Australian composer and pianist (1886–1971)

Katharine Parker (28 March 1886 – 28 March 1971) was an Australian composer, perhaps best known for her piano piece "Down Longford Way". She was also an accomplished pianist and accompanist.

Kitty Parker was born Catherine Parker at 'Parknook', Lake River, near Longford, Tasmania. Her mother was Florence Agnes Parker [née Leary]; her father was Erskine James Rainy Parker. Florence, the daughter of Joseph Leary M.P., was a superb pianist and gave many concerts. She made sure her daughters were musically trained. Kitty was the most successfully renowned. From 1904 to 1906, she studied for a diploma in Music in Melbourne. During the inaugural, Australian Exhibition of Women's Work she won the Piano Solo Gold Medal. She travelled to London to study with Percy Grainger, who had very high praise for her work and kept in touch with her for many years.

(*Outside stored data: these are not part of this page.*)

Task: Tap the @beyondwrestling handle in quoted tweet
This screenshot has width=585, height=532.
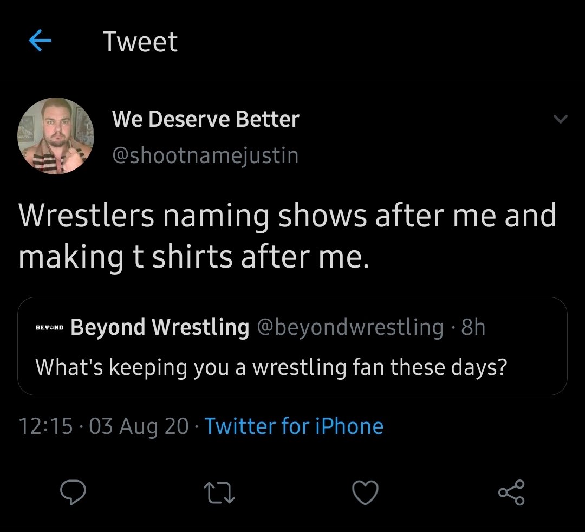Action: pos(349,327)
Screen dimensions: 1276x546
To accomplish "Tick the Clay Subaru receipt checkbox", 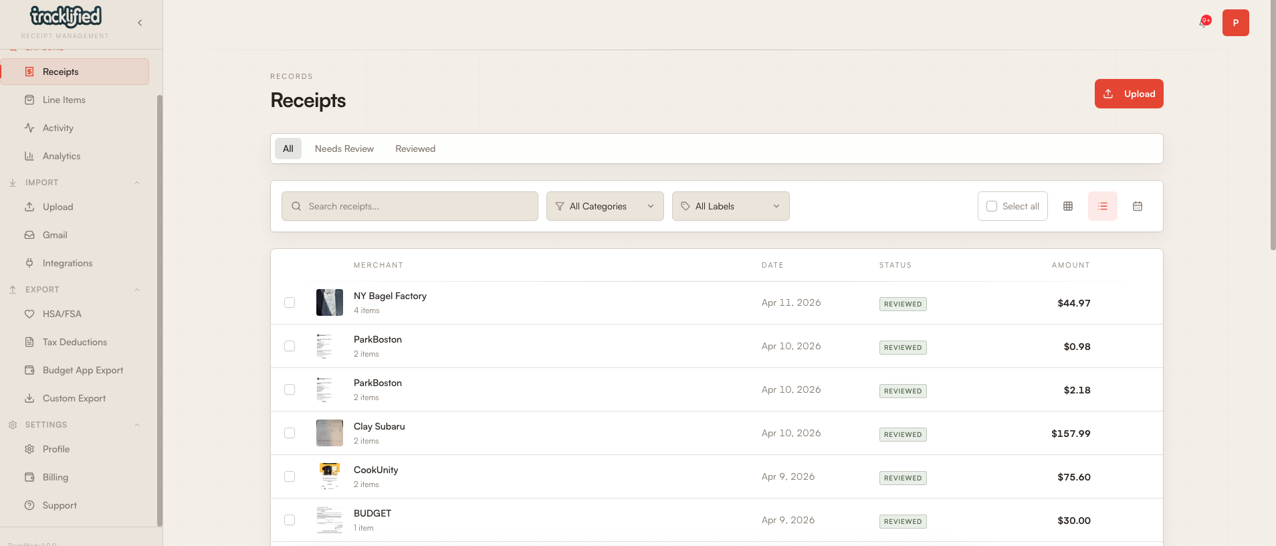I will point(290,433).
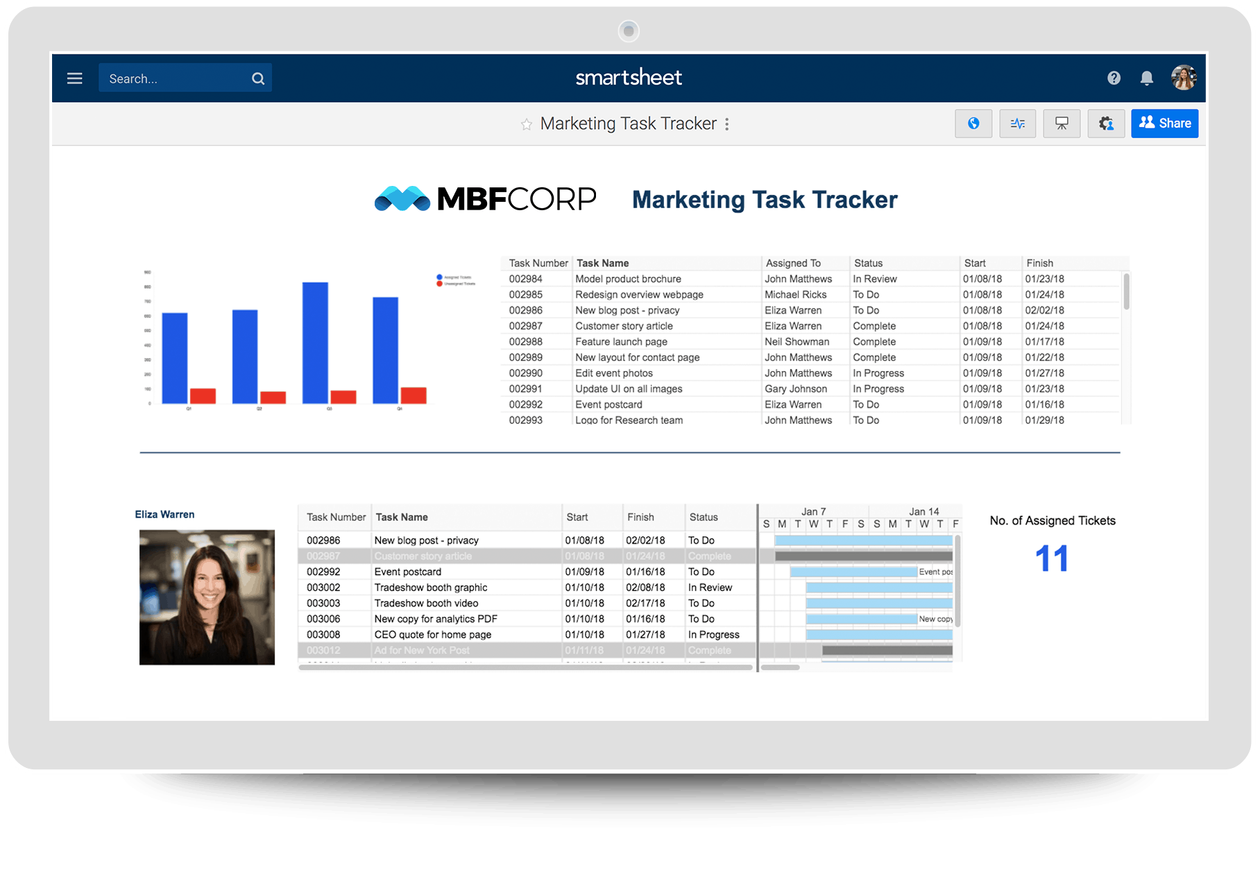Viewport: 1260px width, 888px height.
Task: Open the help question mark icon
Action: [x=1114, y=78]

Through Grainger, she met the English tenor Hubert Mortimer Eisdell, whom she married on 16 June 1910 at St Mark's Church, Hamilton Terrace, London. They had one son Michael (1912–1986). In 1911 she made her London concert début as a soloist.

Her work consists mainly of songs for voice and piano and solo piano works. At least one of the latter (Nocturne in F-sharp minor) was published under the name "Kitty Parker".

She died in Sydney on her 85th birthday, 28 March 1971.

She has been championed by her compatriot the pianist Ian Munro, who has recorded some of her works and plays them in recital and has also written a biography of her.